* [GOAL OF THE EXERCISE]: Write out the lines from the one containing "You are a GUI" through the one containing "Select Blue base color swatch", inclusive, exactly as they appear, omitting the pictures.

* [DATA RECORDS]:
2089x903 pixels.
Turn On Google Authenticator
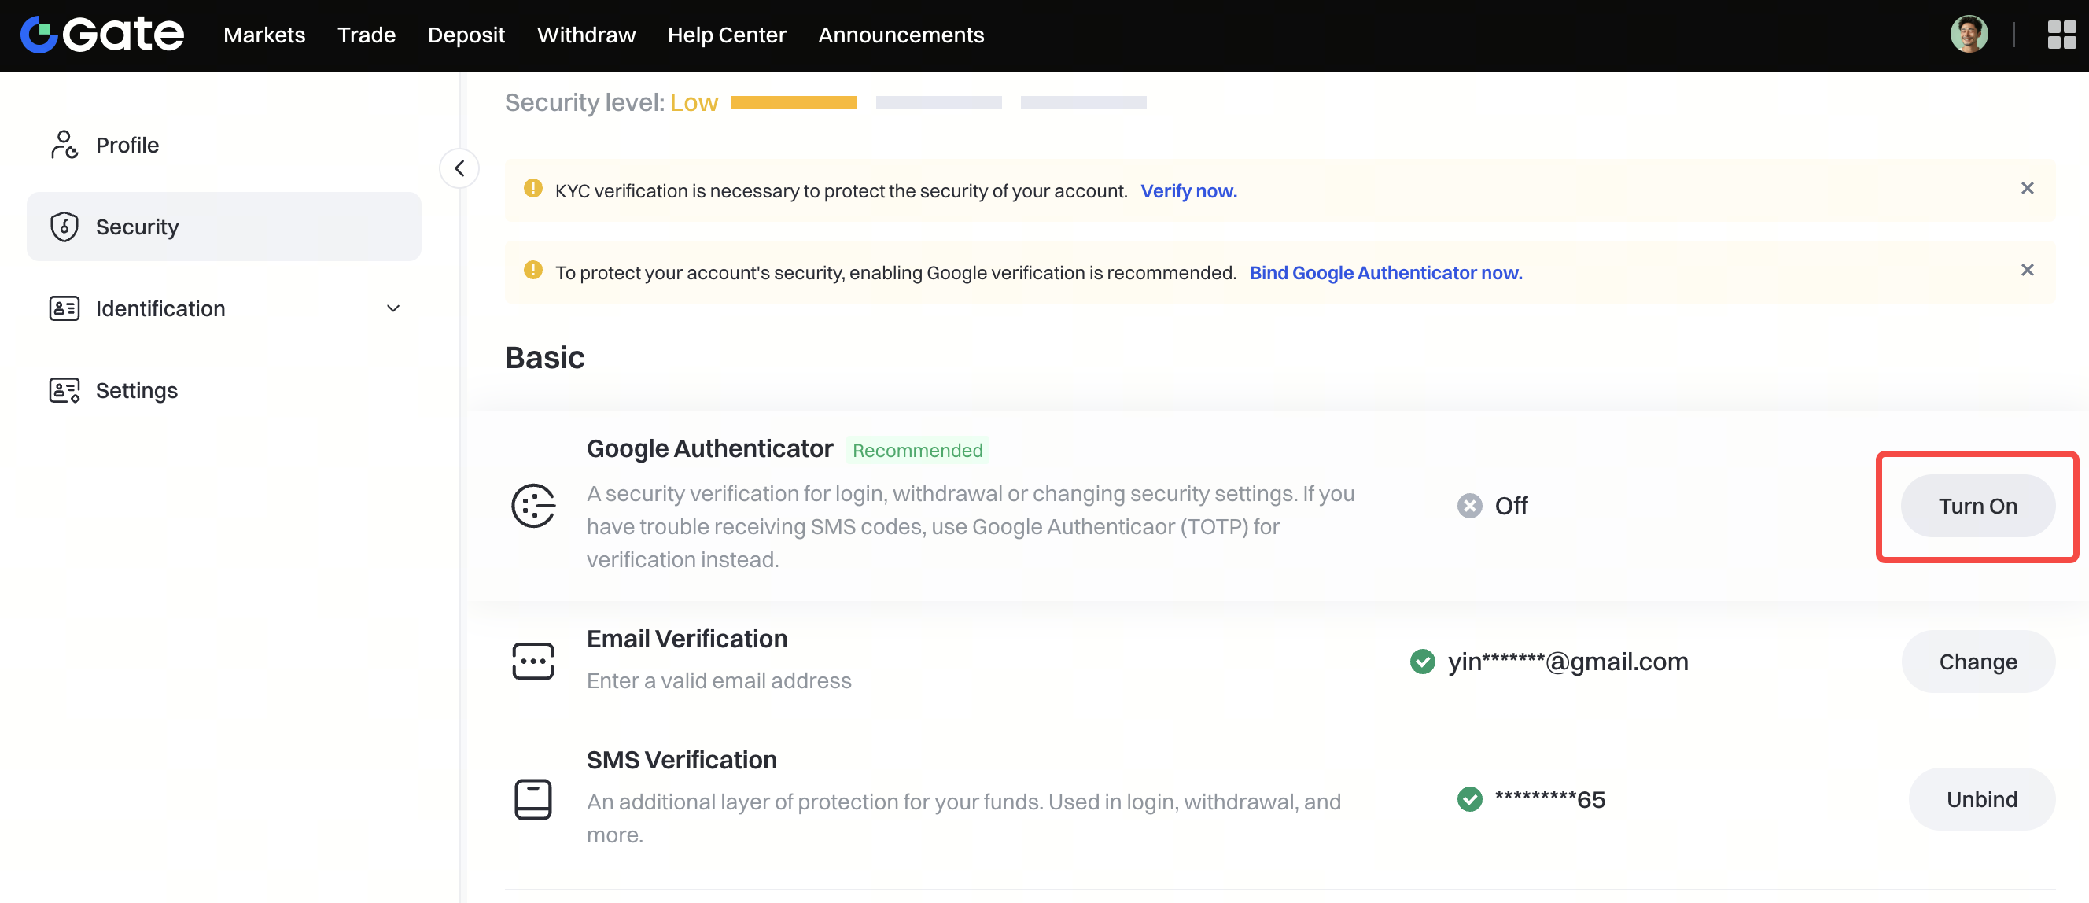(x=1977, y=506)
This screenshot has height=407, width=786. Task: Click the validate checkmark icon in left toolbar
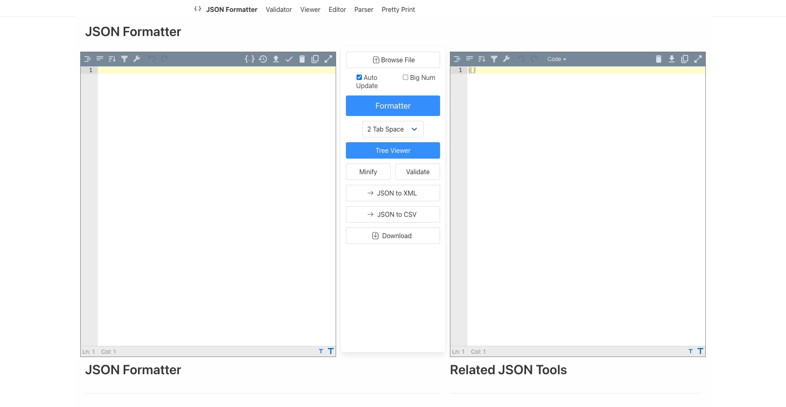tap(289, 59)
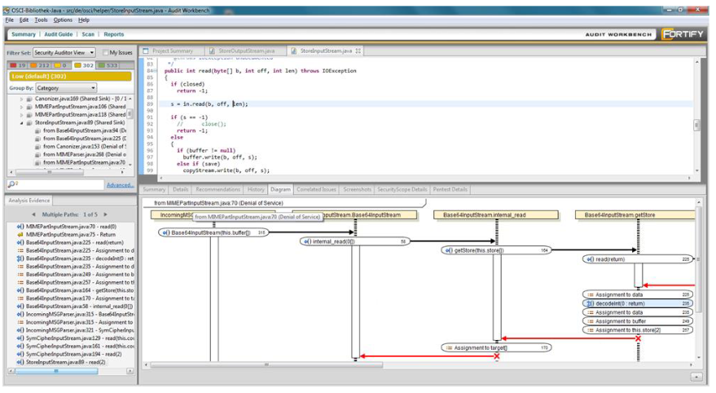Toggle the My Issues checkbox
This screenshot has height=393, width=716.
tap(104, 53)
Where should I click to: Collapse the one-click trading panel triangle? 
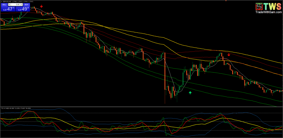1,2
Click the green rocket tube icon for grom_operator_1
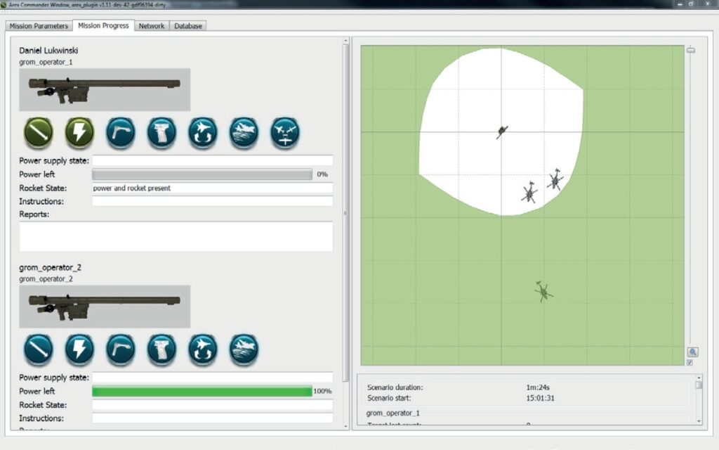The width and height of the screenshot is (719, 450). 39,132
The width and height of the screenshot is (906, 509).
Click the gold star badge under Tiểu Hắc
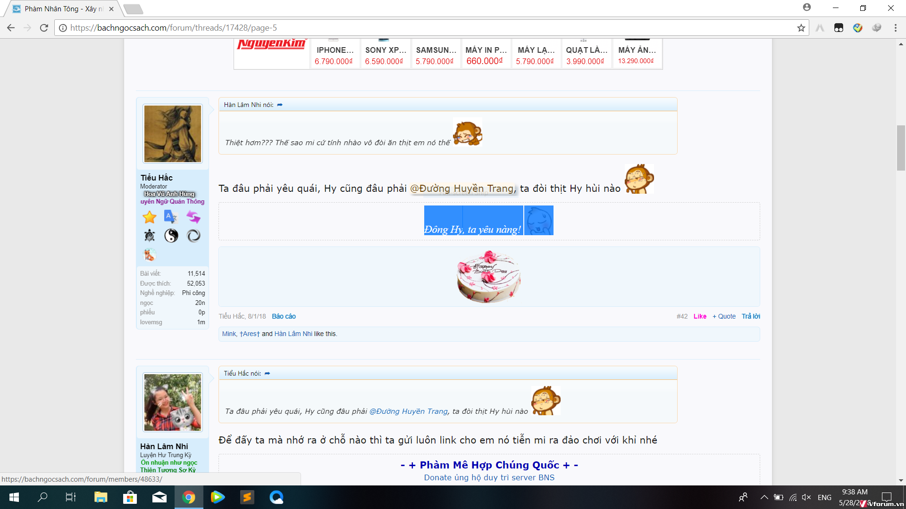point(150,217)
==
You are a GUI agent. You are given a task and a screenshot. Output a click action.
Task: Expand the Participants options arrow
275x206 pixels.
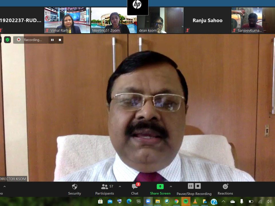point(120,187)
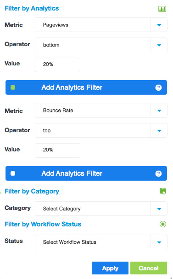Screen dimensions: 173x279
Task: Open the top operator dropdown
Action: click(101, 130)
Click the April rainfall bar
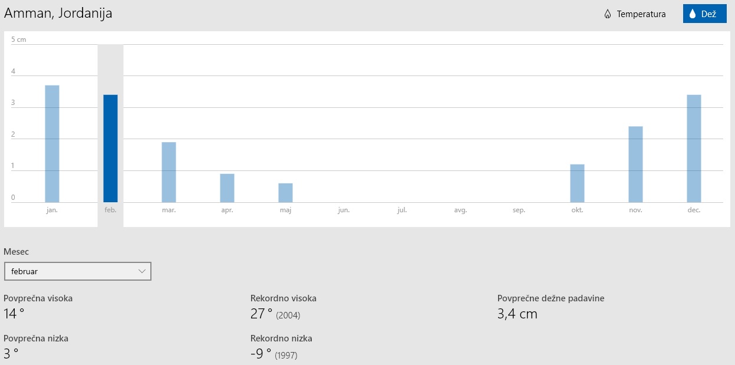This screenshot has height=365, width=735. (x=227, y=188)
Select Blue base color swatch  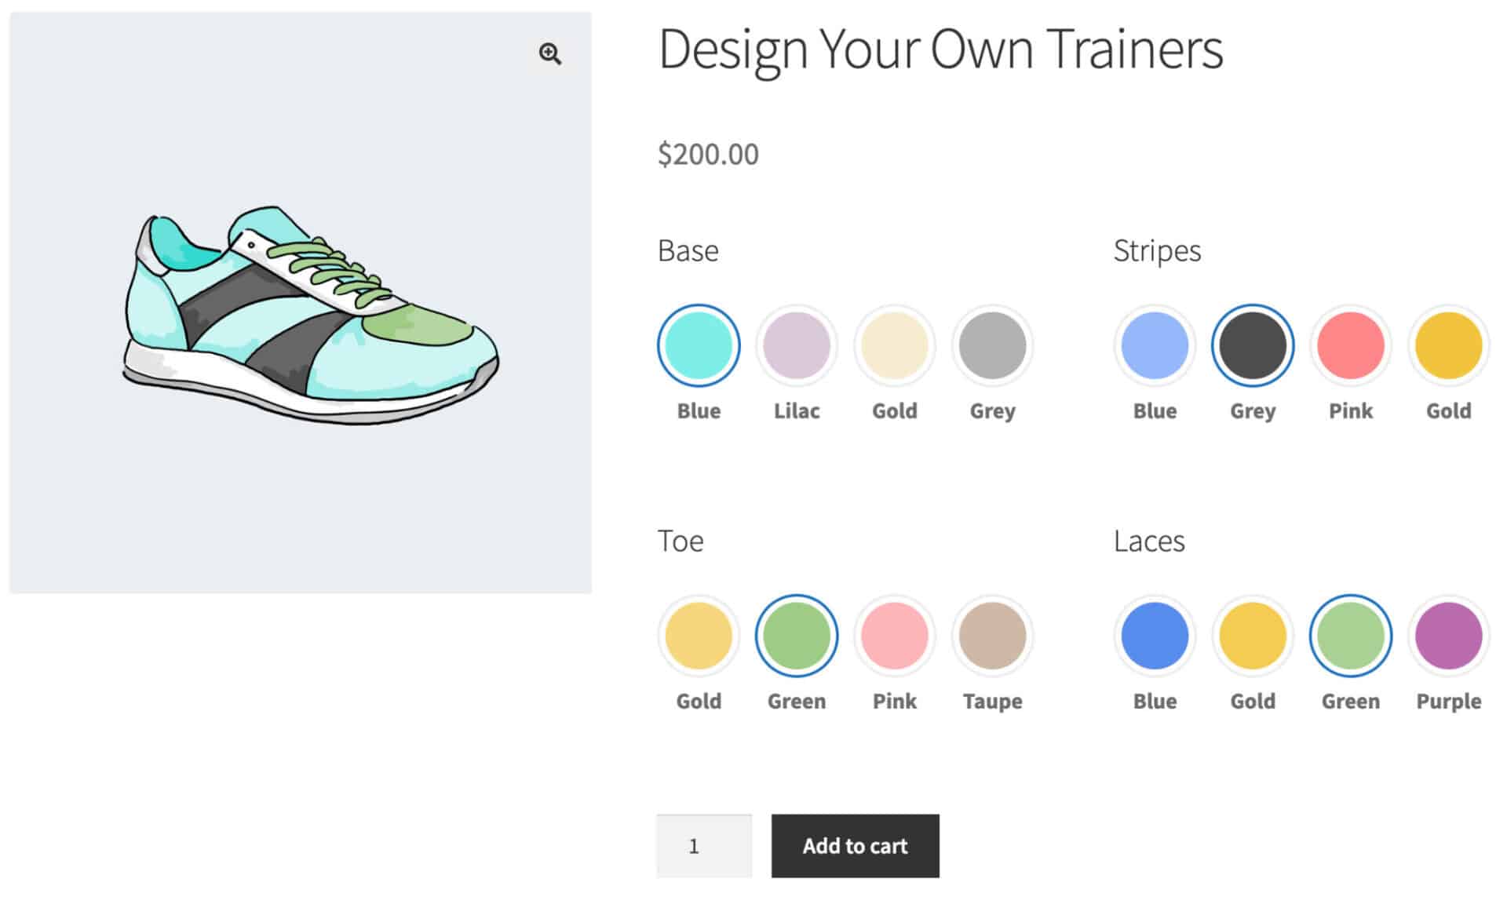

* [ANSWER]:
You are a GUI agent. You are given a task and a screenshot. Output a click action.
Task: Expand the Participants options arrow
275x206 pixels.
point(120,187)
Screen dimensions: 173x279
Task: Open the top operator dropdown
Action: click(101, 130)
Click the April rainfall bar
This screenshot has height=365, width=735. (x=227, y=188)
Select Blue base color swatch  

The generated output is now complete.